Michael Deavoll (Dip.F.A.)
Recent Paintings and Mixed Media Work
How do I talk about my work? The simple answer is I don’t want to. I have done a lot of thinking about each image, what to leave, what to erase, and what is left on the surface is what I have decided is worth keeping. My work does however need time. It also needs an intimate view. The formal elements are subtle and easy to miss with just a glance. You will either give the work time or you won’t.

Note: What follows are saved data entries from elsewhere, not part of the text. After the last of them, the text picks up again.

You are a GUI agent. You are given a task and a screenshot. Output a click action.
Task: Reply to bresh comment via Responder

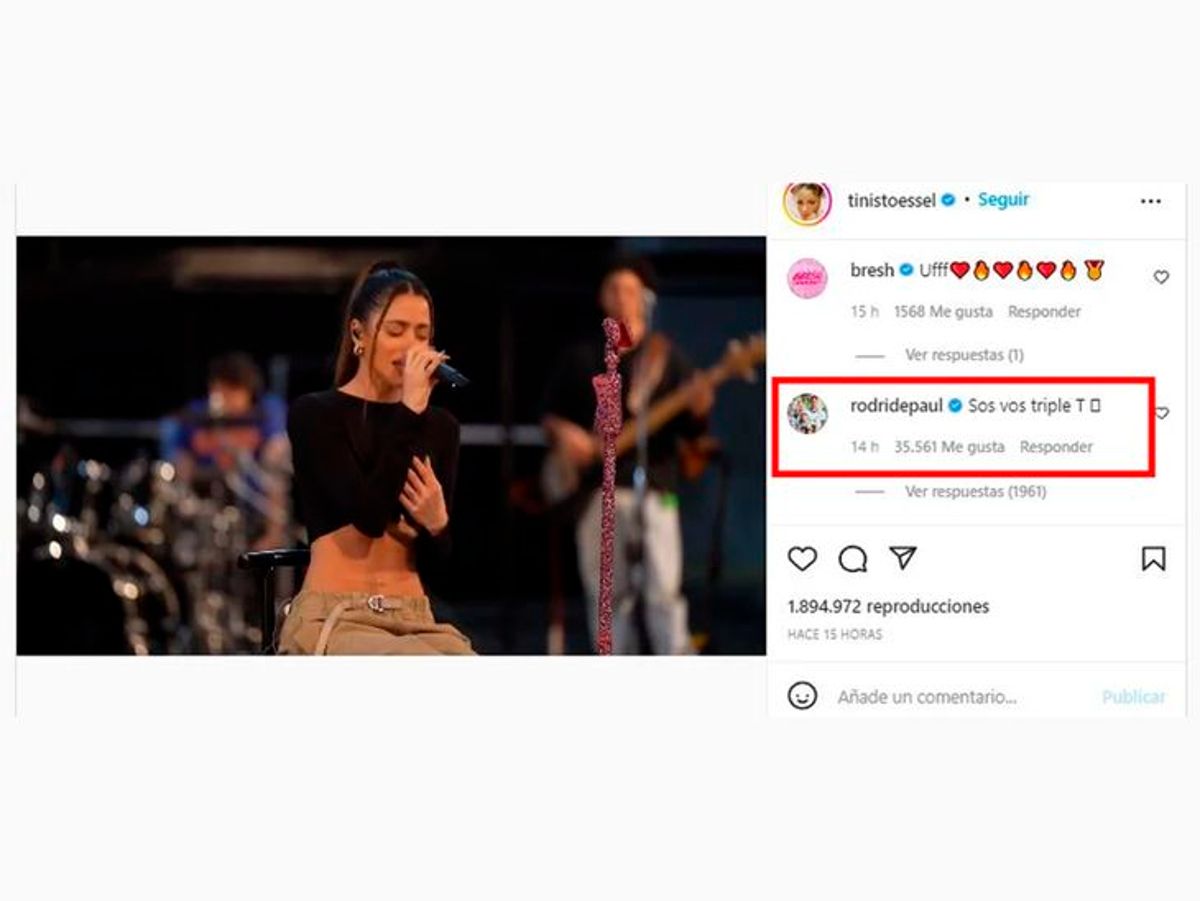(1044, 312)
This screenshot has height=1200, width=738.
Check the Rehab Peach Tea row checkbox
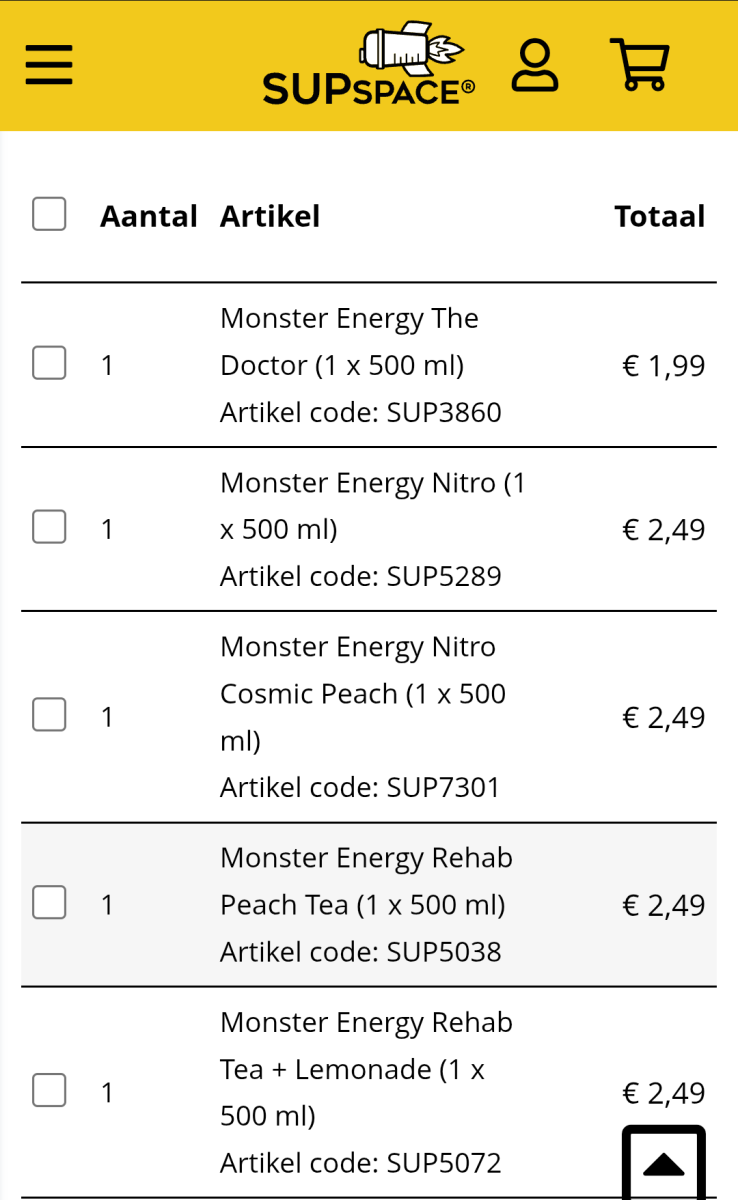49,903
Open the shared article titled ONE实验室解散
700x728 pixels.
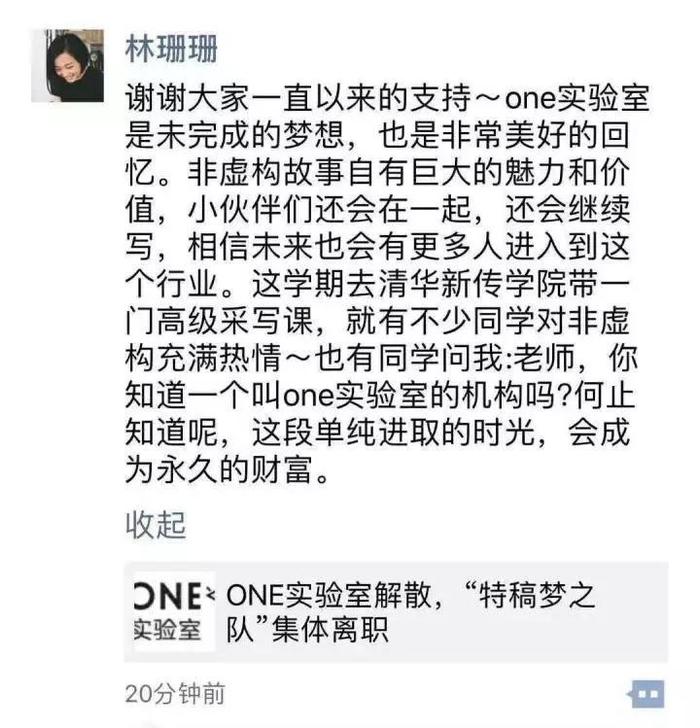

I remember visiting the National Gallery of Victoria in Melbourne some years ago. There I saw a painting by Jean Dubuffet called ‘Arab in a Burnous’ (1948). It captivated me with its naivety and innocence. In the spirit of Modernism the process of its making was plain to see. The stylised and primitive form of a human being was courageously unfashionable at the time reminding me of the play of a child. This painting and others by Dubuffet made me realize that I prefer making images that have an immediacy and a rawness. I enjoy play and discovery in the processes used. I don’t know what the final image will be like until it presents itself to me. When nothing can be moved, added or erased the work is complete. The finished work also has an idea embedded in the process of making, made visible by the formal elements, revealing something of myself or of a place, either real or imagined. I suppose coastal areas have always given me the most material to work with.
Jean Dubuffet of course is dead. He is not here to give an Artist’s floor talk. On the wall of Melbourne Gallery was a minimal statement about the work. None of this was needed. The work in its own silent way did the communicating to those prepared to look and contemplate the possibilities of meaning in the content and processes.
My work needs to be viewed in a similar way. It is quiet work but hopefully you can draw from your experience to make links with its possible meaning. For someone who didn’t want to talk about the work I have said too much already. I hope you enjoy the images.